El cura detuvo la mula. Dijo al mestizo:

-Realmente... se me olvidaba...

-Les sacó usted jugo a los bautizos -continuó el maestro de escuela-. Dan para esperar unos años, ¿no es cierto?

-Venga, Padre -le suplicaba el mestizo-. No le escuche. -Escupió-. Es un mal hombre. El cura no le hizo caso.

-Usted conoce a la gente de aquí mejor que nadie. Si le dejo un donativo, ¿querrá usted gastarlo en cosas inofensivas, quiero decir alimentos, sábanas, no en libros?

-Hay más necesidad de alimentos que de libros.

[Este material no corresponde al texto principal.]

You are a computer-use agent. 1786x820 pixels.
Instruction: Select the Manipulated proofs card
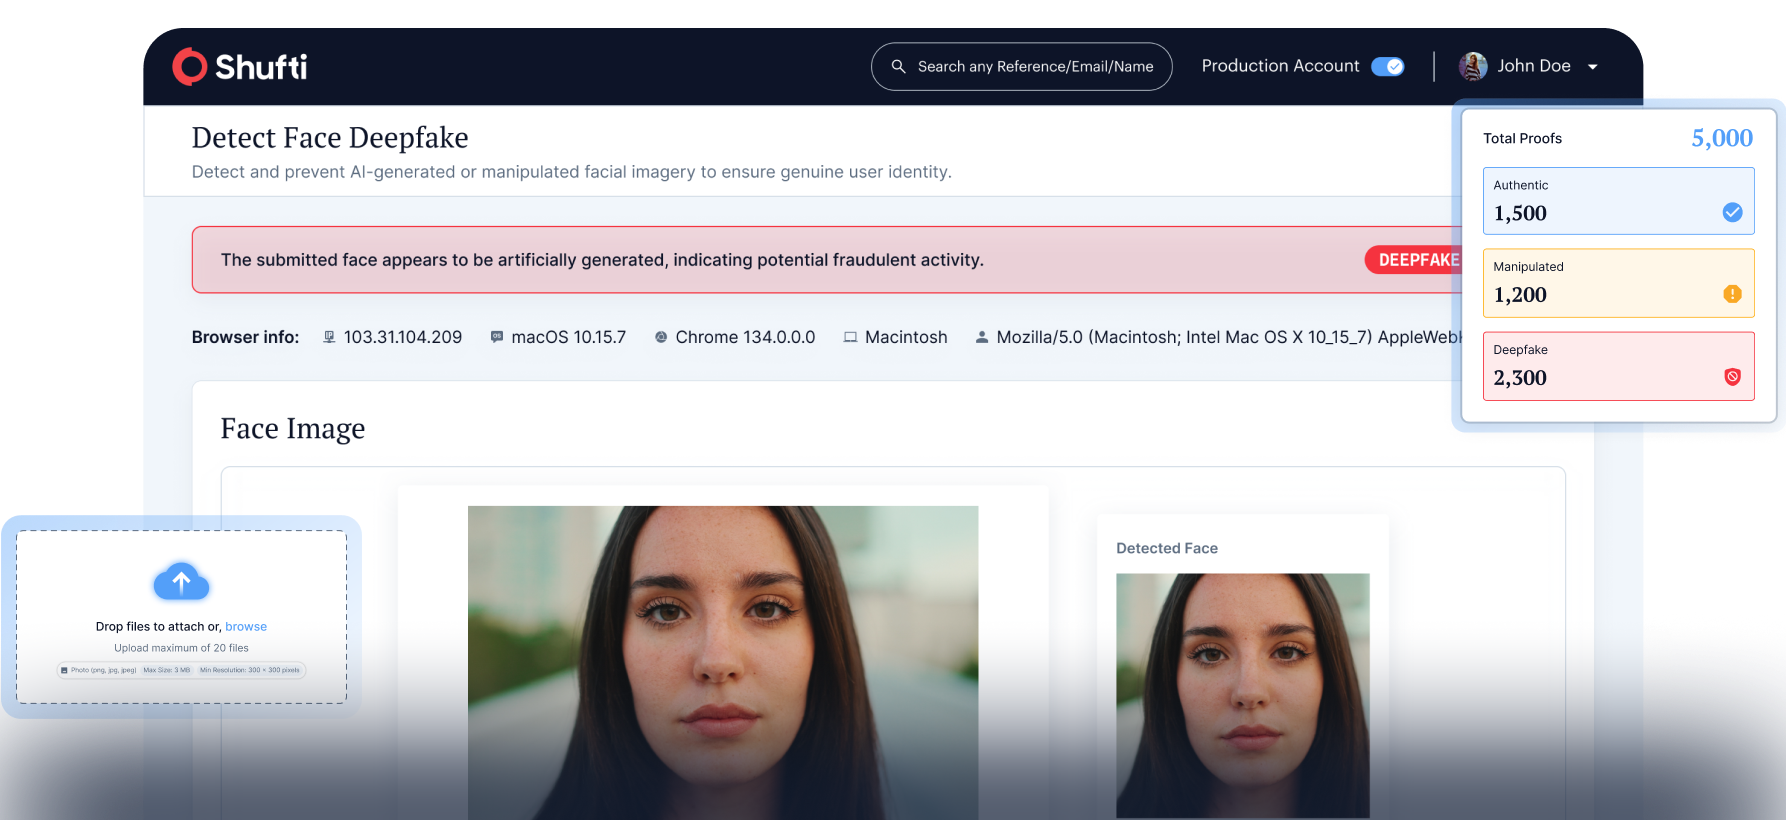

-Tengo aquí cuarenta y cinco pesos...

El mestizo gimió:

-Padre, ¿qué hace usted...?

-¿Restitución de penitencia? -sonrió el maestro.

-Sí.

-De todos modos, muchas gracias, desde luego. Es agradable encontrar un cura con conciencia. Es un progreso en la evolución -manifestó, con las gafas brillando al sol, la figura rolliza y amargada delante de su choza con techo de hojalata: un destierro.

Pasaron ante las últimas casas, ante el cementerio y empezaron a subir.

-¿Por qué, Padre, por qué? -protestaba el mestizo.

-No es un mal hombre; hace lo que puede, y yo no necesitaré dinero en adelante, ¿verdad? -arguyó él, y durante largo rato cabalgaron en silencio mientras el sol brillaba cegador y los lomos de los mulos se esforzaban en los empinados senderos rocosos. Él empezó de nuevo a silbar: “Tengo una rosa...”, la única tonada que sabía. Una vez el mestizo empezó a quejarse.

-Lo que incomoda en usted, Padre, es... -pero la queja extinguiose antes de definirse, pues en realidad no había nada de qué protestar, ya que cabalgaban con firmeza hacia el Norte, hacia la frontera.

-¿Tiene hambre? -preguntó el cura al cabo de un rato.

El mestizo refunfuñó algo con acento que demostraba irritación e ironía.

-Tome un emparedado -dijo él, abriendo el paquete de miss Lehr.